WHAT IS ASKED :: Edit the lines below that start with the line containing "Open the 合同管理 module icon" and end with the line containing "will (x=215, y=1245).": replace "screenshot" with "image" and keep everything else the same. Give back only those lines.

* start *

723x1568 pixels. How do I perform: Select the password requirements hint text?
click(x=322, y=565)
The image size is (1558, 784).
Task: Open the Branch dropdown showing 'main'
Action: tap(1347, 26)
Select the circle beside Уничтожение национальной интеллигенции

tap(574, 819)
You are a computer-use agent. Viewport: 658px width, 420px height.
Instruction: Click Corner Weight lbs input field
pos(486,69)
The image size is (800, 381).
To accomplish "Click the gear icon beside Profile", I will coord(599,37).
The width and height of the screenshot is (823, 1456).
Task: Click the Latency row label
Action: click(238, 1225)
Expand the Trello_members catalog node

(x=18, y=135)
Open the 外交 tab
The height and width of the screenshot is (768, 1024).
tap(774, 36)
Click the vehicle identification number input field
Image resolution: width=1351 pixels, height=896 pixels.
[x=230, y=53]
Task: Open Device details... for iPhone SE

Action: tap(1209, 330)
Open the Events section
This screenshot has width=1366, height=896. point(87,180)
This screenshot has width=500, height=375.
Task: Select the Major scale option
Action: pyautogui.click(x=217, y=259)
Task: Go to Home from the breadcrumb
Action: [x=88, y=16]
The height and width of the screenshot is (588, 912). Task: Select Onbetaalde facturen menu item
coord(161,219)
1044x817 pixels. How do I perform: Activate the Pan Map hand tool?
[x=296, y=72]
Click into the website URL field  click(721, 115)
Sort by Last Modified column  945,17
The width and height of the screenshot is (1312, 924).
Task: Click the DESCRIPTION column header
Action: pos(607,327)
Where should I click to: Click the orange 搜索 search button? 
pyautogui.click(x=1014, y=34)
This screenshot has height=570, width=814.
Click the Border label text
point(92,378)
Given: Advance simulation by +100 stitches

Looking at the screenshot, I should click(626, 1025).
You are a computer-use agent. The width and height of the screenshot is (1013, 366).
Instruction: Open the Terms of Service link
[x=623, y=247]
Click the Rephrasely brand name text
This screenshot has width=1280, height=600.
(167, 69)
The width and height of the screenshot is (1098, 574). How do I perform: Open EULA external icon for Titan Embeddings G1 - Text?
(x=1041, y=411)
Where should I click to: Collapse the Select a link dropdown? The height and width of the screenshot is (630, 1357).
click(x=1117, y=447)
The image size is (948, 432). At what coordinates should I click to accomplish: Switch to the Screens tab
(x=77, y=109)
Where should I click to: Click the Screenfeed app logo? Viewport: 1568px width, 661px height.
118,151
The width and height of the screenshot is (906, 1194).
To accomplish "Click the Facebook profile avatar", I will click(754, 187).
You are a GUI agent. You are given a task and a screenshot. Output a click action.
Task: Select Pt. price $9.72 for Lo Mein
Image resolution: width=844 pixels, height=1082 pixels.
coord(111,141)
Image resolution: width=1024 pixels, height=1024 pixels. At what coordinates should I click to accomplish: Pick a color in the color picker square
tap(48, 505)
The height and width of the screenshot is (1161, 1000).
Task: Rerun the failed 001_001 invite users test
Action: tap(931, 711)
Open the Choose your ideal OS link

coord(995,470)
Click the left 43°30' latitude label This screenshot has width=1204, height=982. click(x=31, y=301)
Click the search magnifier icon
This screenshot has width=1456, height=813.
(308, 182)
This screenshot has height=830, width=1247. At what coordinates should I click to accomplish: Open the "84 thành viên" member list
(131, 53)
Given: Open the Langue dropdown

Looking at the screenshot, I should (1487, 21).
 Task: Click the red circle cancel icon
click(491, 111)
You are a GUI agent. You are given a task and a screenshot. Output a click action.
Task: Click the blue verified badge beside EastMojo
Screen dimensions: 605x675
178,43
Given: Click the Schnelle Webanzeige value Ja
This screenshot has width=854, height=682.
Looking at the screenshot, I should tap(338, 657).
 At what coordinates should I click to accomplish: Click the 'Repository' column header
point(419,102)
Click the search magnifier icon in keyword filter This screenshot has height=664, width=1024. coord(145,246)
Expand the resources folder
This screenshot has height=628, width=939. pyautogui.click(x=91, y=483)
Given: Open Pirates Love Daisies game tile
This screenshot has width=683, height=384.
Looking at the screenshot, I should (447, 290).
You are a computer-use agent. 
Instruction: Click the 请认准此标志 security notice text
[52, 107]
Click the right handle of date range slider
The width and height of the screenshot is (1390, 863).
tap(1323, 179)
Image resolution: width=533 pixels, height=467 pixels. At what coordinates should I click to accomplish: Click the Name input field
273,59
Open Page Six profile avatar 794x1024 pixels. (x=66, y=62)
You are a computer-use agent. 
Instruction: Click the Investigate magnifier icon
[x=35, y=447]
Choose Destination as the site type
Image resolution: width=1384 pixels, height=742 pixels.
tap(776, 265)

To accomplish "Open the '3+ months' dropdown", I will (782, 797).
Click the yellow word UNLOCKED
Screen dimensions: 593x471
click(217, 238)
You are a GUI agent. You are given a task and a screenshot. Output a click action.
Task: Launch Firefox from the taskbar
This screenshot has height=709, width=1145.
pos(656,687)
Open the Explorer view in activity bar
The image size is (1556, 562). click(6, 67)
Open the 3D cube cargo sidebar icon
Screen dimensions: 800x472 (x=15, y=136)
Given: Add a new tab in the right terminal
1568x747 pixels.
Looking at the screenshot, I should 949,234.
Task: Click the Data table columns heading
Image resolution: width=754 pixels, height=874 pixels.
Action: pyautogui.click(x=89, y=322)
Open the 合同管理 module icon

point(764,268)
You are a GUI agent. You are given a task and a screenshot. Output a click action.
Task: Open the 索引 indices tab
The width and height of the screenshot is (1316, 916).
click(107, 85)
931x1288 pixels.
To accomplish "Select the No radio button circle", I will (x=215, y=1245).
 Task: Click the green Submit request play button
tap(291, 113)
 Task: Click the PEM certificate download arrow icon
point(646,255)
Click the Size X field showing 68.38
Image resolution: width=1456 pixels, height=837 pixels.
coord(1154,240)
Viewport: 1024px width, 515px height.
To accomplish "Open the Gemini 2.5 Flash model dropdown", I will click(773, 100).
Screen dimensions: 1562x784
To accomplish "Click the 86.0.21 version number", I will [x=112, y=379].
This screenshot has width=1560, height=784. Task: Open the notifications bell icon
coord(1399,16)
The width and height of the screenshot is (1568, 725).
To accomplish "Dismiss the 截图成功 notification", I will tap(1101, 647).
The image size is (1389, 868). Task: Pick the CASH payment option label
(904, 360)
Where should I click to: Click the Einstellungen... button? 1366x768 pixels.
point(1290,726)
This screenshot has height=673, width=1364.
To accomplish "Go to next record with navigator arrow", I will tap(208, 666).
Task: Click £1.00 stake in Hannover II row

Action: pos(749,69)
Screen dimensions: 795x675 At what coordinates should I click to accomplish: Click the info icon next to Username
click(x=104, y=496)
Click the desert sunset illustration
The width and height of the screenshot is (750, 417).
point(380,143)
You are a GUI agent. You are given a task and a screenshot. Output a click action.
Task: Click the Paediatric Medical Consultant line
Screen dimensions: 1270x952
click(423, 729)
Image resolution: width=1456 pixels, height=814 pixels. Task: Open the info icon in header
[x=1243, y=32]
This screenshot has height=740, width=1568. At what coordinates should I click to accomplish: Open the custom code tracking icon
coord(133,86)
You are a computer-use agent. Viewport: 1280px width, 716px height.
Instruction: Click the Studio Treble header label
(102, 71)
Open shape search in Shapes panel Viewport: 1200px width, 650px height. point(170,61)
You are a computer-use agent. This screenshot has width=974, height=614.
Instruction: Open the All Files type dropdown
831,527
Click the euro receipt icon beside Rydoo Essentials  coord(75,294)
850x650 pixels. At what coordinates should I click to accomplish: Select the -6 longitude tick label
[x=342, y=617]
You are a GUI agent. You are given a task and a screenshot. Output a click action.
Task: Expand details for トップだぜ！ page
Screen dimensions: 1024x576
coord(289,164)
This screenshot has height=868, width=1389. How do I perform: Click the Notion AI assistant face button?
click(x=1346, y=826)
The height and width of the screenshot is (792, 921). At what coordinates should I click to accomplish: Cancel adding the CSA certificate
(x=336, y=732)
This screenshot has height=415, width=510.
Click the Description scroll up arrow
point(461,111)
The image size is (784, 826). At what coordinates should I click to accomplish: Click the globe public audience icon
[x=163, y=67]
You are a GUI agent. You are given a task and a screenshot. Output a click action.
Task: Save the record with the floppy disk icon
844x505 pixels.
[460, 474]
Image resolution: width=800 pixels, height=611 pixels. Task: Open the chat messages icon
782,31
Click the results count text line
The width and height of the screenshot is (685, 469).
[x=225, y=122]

* end *

THE RESULT ::
Open the 合同管理 module icon

point(764,268)
You are a GUI agent. You are given a task and a image. Output a click action.
Task: Open the 索引 indices tab
The width and height of the image is (1316, 916).
click(107, 85)
931x1288 pixels.
To accomplish "Select the No radio button circle", I will (x=215, y=1245).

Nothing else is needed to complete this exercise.